#### Activity:
How might the passage below about the Astley family's grocery firm in Blackburn continue? Write the next few sentences, picking up right after its last line.

#### Reading passage:
· · · · ·

Its new operation was a far cry from the first days, when James Astley had baked bread in Chester Street and walked round the streets of Blackburn with his cry: “One a penny, two a penny, hot cross buns.”

After the Great War, when the four brothers all returned home, the family turned from bakery to grocery.

After a short period in the retail trade in King Street, Astley’s moved into wholesale grocery and the firm flourished.

Back in 1959, the senior partners looked back on the early days with pride, recalling that, soon after the First World War, they once sold an entire field of potatoes, batch by batch, as they were dug out of the soil.

They also remembered selling 360 cases of eggs on one Easter Saturday.

The business’ new streamlined grocery operation, which was known as Paygo, had taken three months of hard work to organise.

It charged grocers 2s 6d to belong to the scheme and in return the traders received up-to-date price lists of the the 2,000 commodities kept in stock – which included foodstuffs, cleaning products, confectionary, patent medicines and tobacco.

· · · · ·

#### Material provided:
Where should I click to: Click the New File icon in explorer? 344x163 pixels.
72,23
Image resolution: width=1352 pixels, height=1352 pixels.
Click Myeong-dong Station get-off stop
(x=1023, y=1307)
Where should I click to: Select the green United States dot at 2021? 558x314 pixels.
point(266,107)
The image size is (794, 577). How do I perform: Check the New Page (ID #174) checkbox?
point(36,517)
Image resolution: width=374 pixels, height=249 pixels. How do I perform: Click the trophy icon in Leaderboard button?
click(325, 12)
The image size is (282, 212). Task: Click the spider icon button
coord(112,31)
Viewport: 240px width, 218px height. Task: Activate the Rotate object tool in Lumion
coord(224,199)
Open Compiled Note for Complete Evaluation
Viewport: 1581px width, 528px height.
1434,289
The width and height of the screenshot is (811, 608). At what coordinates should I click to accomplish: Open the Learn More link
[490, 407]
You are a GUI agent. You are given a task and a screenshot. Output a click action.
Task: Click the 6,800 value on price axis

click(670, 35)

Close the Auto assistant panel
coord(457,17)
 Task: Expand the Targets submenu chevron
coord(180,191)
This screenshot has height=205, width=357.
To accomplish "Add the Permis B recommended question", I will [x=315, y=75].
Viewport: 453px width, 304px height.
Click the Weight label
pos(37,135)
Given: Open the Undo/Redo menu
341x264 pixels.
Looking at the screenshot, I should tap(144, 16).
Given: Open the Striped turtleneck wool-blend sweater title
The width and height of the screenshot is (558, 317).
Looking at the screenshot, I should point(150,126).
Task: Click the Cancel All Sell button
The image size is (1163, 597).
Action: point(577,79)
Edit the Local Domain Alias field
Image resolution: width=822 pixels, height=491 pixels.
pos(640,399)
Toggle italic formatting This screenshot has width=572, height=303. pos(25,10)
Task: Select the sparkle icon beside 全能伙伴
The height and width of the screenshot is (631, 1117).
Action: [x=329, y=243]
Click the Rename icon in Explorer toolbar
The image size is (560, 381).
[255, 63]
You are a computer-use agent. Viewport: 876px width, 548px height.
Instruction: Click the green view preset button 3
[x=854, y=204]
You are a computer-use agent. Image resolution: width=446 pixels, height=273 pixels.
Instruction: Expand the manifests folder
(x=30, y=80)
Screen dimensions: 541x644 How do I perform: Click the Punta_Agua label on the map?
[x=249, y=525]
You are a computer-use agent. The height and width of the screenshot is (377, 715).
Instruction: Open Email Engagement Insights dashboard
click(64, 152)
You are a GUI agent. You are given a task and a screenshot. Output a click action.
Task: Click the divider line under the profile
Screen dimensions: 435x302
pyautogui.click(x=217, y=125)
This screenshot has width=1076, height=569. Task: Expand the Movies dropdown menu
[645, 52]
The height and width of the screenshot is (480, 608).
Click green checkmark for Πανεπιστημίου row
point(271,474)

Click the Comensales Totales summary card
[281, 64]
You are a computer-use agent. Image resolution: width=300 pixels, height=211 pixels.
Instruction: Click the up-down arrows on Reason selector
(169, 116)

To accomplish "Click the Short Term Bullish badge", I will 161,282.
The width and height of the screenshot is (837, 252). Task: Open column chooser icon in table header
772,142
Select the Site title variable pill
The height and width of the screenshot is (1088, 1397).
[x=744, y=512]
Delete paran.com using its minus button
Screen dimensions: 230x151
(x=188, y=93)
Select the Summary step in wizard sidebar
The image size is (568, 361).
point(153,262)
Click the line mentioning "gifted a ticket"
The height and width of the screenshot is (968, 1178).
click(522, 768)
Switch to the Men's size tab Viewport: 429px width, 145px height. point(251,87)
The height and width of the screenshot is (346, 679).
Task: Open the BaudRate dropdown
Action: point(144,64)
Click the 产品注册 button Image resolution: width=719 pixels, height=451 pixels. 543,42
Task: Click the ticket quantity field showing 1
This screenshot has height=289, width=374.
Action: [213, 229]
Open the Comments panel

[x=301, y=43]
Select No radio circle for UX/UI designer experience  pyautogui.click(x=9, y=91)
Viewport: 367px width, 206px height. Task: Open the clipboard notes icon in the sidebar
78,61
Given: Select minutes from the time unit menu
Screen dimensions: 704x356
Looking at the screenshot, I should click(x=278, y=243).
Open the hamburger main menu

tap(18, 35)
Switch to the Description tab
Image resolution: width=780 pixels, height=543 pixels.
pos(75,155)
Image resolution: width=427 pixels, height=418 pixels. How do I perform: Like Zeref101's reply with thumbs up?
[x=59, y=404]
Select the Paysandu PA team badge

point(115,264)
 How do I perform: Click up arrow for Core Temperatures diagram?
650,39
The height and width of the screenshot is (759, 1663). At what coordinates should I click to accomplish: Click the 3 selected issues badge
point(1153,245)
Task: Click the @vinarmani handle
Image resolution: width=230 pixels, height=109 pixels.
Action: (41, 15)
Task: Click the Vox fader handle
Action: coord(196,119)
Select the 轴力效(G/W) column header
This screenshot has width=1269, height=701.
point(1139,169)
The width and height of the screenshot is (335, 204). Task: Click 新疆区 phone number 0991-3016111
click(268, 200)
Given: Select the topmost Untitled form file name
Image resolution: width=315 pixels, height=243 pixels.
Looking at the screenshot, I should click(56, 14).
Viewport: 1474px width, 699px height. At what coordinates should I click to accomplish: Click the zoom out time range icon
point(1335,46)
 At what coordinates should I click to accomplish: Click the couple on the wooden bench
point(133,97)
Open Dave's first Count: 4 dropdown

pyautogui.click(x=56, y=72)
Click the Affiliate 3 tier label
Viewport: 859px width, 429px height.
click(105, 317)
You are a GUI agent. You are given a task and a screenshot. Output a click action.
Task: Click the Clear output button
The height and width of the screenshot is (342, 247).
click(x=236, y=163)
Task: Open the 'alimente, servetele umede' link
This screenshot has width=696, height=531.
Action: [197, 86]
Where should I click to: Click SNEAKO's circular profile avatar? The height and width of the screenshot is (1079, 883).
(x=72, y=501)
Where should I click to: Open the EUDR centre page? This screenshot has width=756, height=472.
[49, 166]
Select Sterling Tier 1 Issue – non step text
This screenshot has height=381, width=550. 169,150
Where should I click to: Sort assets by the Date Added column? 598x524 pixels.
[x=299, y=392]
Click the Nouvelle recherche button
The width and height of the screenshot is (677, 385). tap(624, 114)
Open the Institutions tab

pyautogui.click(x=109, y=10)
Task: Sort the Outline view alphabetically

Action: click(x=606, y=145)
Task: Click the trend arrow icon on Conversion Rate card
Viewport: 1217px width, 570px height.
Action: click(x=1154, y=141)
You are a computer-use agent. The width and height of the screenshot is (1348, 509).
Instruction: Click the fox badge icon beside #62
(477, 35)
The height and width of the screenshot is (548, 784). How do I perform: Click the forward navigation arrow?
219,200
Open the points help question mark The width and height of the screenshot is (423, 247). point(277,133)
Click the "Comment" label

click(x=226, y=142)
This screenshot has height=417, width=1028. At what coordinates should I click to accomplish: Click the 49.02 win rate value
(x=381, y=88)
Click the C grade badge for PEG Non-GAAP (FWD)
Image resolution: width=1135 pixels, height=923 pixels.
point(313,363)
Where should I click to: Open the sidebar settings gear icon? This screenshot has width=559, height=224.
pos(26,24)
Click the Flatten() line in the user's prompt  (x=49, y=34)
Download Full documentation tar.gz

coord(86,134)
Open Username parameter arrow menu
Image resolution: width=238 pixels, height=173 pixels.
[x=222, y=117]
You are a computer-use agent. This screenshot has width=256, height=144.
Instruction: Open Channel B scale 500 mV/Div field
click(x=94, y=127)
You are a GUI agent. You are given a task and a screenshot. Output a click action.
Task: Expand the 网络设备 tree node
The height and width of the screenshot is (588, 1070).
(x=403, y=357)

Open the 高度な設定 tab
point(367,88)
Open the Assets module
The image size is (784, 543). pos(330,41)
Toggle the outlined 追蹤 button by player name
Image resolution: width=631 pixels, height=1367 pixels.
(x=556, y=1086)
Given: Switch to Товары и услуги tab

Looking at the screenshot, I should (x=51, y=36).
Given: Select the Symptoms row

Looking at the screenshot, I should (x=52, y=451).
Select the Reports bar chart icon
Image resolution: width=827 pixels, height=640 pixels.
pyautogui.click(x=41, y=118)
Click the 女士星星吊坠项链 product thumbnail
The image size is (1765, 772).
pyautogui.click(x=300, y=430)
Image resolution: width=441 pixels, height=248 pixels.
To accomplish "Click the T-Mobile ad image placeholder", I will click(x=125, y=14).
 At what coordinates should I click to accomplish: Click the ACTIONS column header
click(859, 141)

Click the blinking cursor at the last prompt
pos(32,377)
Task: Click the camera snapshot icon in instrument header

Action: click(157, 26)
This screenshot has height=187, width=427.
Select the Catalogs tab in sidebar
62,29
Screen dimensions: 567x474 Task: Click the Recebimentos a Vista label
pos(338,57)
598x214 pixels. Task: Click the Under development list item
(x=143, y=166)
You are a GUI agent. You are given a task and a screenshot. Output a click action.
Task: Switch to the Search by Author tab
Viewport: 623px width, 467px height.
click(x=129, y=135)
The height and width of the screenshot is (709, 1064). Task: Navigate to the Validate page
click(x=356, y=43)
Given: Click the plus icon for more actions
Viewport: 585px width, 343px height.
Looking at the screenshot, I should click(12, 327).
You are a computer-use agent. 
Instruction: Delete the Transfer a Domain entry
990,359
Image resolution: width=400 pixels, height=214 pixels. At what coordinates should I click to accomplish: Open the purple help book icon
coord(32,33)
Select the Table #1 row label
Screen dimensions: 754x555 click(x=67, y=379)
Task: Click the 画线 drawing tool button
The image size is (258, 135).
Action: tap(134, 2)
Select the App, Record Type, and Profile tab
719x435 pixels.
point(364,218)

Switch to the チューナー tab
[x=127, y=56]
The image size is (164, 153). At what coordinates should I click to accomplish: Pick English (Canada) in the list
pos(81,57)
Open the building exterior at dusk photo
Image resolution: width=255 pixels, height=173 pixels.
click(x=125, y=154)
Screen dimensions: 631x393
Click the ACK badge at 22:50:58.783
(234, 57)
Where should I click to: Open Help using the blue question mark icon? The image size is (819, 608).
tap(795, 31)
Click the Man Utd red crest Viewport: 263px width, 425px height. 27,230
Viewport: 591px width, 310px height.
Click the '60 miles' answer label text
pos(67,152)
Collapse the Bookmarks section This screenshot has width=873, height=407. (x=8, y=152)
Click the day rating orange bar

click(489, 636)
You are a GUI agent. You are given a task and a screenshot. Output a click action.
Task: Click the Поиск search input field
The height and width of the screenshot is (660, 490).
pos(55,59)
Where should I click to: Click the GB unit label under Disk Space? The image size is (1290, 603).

· · · · ·

#### Response to the exercise:
Astley’s also recommended the retail prices the grocers should charge their customers.

Does any one remember Astley Brothers? Did you work there or buy your commodities from the wholesaler? Has anyone any photographs of the warehouse, the partners or any workers?

This photo from the Telegraph shows the modern roller conveyor belt moving boxes of items through the warehouse, as two employees unload it for delivery.

n The 1950s was the decade of the Coronation, the end of food rationing and the Suez Crisis.

Here is a memory of the time: “I think bacon was the last to go off ration. I remember our local grocers where bacon was sliced, cheese cut with a wire from a large block, and big open sacks of prunes sat on the floor.

“Sweet shops were individual units with rows and rows of glass jars containing loose sweets which were weighed out by the two ounces or a quarter and placed in paper bags.”